The British had a liberal view of the EU as a free trade area and this was expressed in a policy of enlarging the EU without any simultaneous deepening of co-operation. No Schengen, no euro. The exclusively instrumental attitude of the political elite towards the EU was reflected in the campaign of the Remain camp […]
Mr Habermas, did you ever think Brexit would be possible? What did you feel when you heard of the Leave campaign’s victory?
It never entered my mind that populism would defeat capitalism in its country of origin. Given the existential importance of the banking sector for Great Britain and the media power and political clout of the City of London it was unlikely that identity questions would prevail against interests.
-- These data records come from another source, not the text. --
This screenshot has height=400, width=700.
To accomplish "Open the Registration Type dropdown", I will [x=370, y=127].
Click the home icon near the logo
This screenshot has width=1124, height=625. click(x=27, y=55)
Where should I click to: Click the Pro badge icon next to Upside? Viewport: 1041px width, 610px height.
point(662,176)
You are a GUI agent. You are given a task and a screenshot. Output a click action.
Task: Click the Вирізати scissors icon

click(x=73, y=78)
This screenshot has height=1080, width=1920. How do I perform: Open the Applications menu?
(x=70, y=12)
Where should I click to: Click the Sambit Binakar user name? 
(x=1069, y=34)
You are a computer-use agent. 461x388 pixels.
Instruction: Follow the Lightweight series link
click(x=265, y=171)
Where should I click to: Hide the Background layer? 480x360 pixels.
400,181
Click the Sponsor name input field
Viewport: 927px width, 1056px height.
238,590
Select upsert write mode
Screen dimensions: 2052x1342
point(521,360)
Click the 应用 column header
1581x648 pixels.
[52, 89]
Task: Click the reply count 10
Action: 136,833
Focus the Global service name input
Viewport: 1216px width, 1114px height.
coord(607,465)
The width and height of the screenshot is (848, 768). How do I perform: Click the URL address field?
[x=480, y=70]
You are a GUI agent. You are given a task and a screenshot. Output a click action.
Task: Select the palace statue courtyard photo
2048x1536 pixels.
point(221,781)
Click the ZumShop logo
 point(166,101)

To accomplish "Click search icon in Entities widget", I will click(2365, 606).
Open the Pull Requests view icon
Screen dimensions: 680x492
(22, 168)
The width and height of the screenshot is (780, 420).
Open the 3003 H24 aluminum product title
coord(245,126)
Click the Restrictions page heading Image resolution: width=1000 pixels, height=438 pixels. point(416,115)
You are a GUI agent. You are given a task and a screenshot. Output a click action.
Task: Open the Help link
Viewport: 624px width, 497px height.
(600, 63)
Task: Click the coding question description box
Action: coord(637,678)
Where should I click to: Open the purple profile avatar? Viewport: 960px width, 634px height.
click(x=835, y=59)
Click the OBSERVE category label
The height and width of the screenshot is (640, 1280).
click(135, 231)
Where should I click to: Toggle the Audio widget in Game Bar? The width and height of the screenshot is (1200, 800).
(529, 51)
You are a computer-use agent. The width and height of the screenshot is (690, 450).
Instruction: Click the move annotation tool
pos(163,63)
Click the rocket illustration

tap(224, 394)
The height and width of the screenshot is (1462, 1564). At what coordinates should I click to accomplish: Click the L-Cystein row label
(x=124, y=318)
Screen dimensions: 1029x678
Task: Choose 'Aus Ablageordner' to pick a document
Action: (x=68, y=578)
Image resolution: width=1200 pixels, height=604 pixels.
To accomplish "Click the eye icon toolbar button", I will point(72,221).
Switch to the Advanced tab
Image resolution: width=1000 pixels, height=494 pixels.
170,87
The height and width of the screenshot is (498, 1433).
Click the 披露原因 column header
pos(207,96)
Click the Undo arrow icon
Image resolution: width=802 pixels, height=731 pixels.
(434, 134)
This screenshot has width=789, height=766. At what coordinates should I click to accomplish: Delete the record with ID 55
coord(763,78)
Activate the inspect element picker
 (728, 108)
Many people are now demanding referenda in other countries. Would a referendum in Germany produce a different result from that in Great Britain?
Well, I do assume that. European integration was – and still is – in the interests of the German federal republic. In the early post-war decades it was only by acting cautiously as “good Europeans” that we were able to restore, step by step, an utterly devastated national reputation. Eventually, we could count on the backing of the EU for reunification. Retrospectively too, Germany has been the great beneficiary of the European currency union – and that too in the course of the euro crisis itself. And because Germany has, since 2010, been able to prevail in the European Council with its ordoliberal views against France and the southern Europeans it’s pretty easy for Angela Merkel and Wolfgang Schäuble to play the role of the true defenders of the European idea back home. Of course, that’s a very national way of looking at things. But this government need have no fears that the Press would take a different course and inform the population about the good reasons why other countries might see things in completely the opposite way.